Total RNA was extracted using TRIzol reagent (Invitrogen, Carlsbad, CA, USA). The quality of the extracted RNA samples was examined using agarose gel electrophoresis, the NanoDrop 2000 (Thermo Fisher Scientific, Inc., Carlsbad, CA, USA), and an Agilent 2100 Bio-analyzer (Agilent, Santa Clara, CA, USA). Standard protocols for the Illumina NovaSeq platform (Illumina, San Diego, CA, USA) were used for construction of the mRNA libraries. The RNA-seq libraries were sequenced to generate 150 bp paired-end reads. For sequence quality control, cutadapt (https://cutadapt.readthedocs.io/en/stable/ (accessed on 10 April 2024)) and FASTX-Toolkit (https://github.com/Debian/fastx-toolkit (accessed on 10 April 2024)) were used to trim low-quality base pairs from the 3′ end of each sequence and the quality of the raw and clean data was checked with FastQC (https://www.bioinformatics.babraham.ac.uk/projects/fastqc/ (accessed on 10 April 2024)). Syntenic gene blocks between SG1_hap1 and SG1_hap2 were identified using MCScanX with annotations and genomic sequences [58]. Gene pairs located in large gene blocks were further analyzed by reciprocal blastp, with alleles identified by more than 85% identity between protein sequences. To perform haplotype-resolved expression analysis, the assembly and annotations of SG1_hap1 and SG1_hap2 were combined into a metagenome. Quality-filtered RNA-seq reads were mapped to the metagenome using STAR [59] with the following parameters: outMultimapperOrder Random, outSAMtype BAM Unsorted, quantMode GeneCounts, alignIntronMax 6000, outSJfilter Reads Unique, and outFilterMismatchNmax 1 [60]. The alignments were sorted and filtered with SAMTools [61], and then uniquely mapped reads were obtained with Picard. Uniquely mapped genic reads were counted using StringTie to generate the expression matrix for all allele pairs. Genes were considered as expressed if the sum expression level of a pair of alleles (in TPM) was more than 1. A pair of bialleles of an expressed gene having a fold change in expression level ≥ 2 in at least one stage or tissue type was defined as biallele expression dominance (BED) [62].
To capture the dynamics of gene expression during lemongrass growth, co-expression network analysis was performed at the gene level using R package WGCNA [63,64]. An expression matrix of 18,352 expressed genes was used for block-wise co-expression network analysis. Briefly, the expression correlation between genes was calculated using a robust biweight-midcorrelation method [64] and raised to a soft threshold power, in which the co-expression network was fitted to a scale-free topology (Figure S5). Next, a signed-hybrid weighted correlation network was used to identify modules of interconnected genes with high topological overlap (TO).

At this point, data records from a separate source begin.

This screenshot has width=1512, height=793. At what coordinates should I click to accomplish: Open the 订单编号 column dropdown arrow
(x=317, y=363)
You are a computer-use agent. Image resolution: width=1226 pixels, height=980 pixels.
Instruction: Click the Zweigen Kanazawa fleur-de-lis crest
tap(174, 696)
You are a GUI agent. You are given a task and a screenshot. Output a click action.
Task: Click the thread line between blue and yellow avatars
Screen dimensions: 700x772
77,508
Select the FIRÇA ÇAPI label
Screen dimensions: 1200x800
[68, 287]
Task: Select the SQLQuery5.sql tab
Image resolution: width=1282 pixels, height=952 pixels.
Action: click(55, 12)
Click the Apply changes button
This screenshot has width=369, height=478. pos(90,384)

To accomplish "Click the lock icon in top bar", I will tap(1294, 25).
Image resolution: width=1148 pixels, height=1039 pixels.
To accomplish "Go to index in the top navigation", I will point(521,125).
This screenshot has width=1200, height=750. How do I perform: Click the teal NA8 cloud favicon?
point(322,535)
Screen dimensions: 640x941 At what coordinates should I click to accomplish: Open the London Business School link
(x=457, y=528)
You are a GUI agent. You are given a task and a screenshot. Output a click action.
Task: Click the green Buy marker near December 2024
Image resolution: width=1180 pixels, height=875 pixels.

Co-expression modules were defined as branches of a hierarchical clustering tree, which was conducted using the dynamic tree cut method with a minimum module size of 30 genes. The expression patterns of each module were summarized as the module eigengenes. Pairs of closely related modules (module eigengene correlation >0.9) were merged. The transformation of expression correlation values to TO co-expression values effectively captured the relationships among neighborhoods of genes, making it a more robust and accurate approach than traditional clustering methods, which are simply based on similarities among gene expression.

3.6. qPCR-Based Expression Profiling of CfARFs

Total RNA was extracted from the leaf tissues of lemongrass seedlings using the plant total RNA kit (Zomanbio, Beijing, China), and cDNA was reverse transcribed with All-in-One RT Super-Mix (Vazyme, Nanjing, China). qRT-PCR was carried out using SYBR Green Master Mix (Vazyme, Nanjing, China) on a CFX96 real-time system (Bio-Rad, Hercules, CA, USA). CfActin (hap1.evm.model.Chr01.4294) was used as the internal reference gene for qPCR. The qPCR program included pre-denaturation at 95 °C for 10 min and 40 cycles of denaturation at 95 °C for 10 s, annealing at 60 °C for 30 s, and extension at 72 °C for 1 min. The primers used for qPCR are provided in Table S2.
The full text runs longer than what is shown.